Aiossa: Weil ich befürchte, dass es eine Kultur der Straflosigkeit gibt, die über Jahrzehnte hinweg geschwelt hat und die nach dem Skandal die notwendigen Reformen verhindert hat. Es gibt, wie Sie sagen, keine unabhängige Kontrolle über ihr ethisches Verhalten. Und wenn es zu Verstößen gegen die Regeln kommt, gibt es keine Sanktionen, die verhängt werden, und sie sind nicht stark genug, um als Abschreckung zu dienen. Und diese Kultur wird leider bestehen bleiben, bis einige dieser Reformen umgesetzt sind.
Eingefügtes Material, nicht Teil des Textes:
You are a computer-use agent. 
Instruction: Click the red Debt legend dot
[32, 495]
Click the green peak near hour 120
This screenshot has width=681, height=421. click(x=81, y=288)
Euronews: Es gibt offensichtlich große Unterschiede, wenn es um Korruption in den Mitgliedstaaten geht. Wie hat sich das in den letzten fünf Jahren entwickelt? Ist dies zu einer echten Bedrohung für die Demokratie geworden?

Aiossa: Ja, Korruption und die Erosion der Rechtsstaatlichkeit sind immer eine Bedrohung für die Demokratie. Und leider, würde ich sagen, haben wir in den letzten zehn Jahren in einigen Mitgliedstaaten einen stetigen Rückgang der Rechtsstaatlichkeit und der Fähigkeit zur Korruptionsbekämpfung erlebt. Ich glaube, dass trotz einiger kürzlicher Verbesserungen eines der Hauptprobleme bei der Bewältigung dieses Problems durch die Kommission darin besteht, dass sie zu ängstlich und zu scheu war, diese Instrumente zur Bewältigung der Situation in den Mitgliedstaaten einzusetzen.

Euronews: Ich möchte mit einer positiven Bemerkung schließen: Wie sicher sind Sie, dass die politische Klasse in Europa ihre Lektion gelernt hat?

Aiossa: Ich bin mir leider nicht sicher, ob ich Ihnen diese positive Note mitteilen kann. Ich bin, insbesondere im letzten Jahr, nicht so zuversichtlich, wie ich zu diesem Zeitpunkt sein möchte. Ich glaube einfach nicht, dass zumindest das Parlament die Schwere des Skandals verstanden hat und die Reaktion darauf letztendlich schwach und dürftig war. Und bei der Abstimmung einigte man sich schließlich auf sehr schwache und dürftige Anpassungen der Regeln.

Sie haben die strukturellen Probleme bei unabhängiger Aufsicht oder Sanktionen nicht angegangen. Ich meine, es gibt immer noch Europaabgeordnete, die mit sehr lukrativen Nebenjobs bei Unternehmen herumlaufen, die Lobbyarbeit bei denselben Institutionen betreiben, und sie finden das völlig normal. Und ich denke, dass sie sich selbst und dem Ruf des Parlaments großen Schaden zufügen. Und leider ist in einem Wahljahr vielleicht noch Zeit, das zu ändern. Und ich hoffe, dass sie die nächsten acht Wochen dafür nutzen.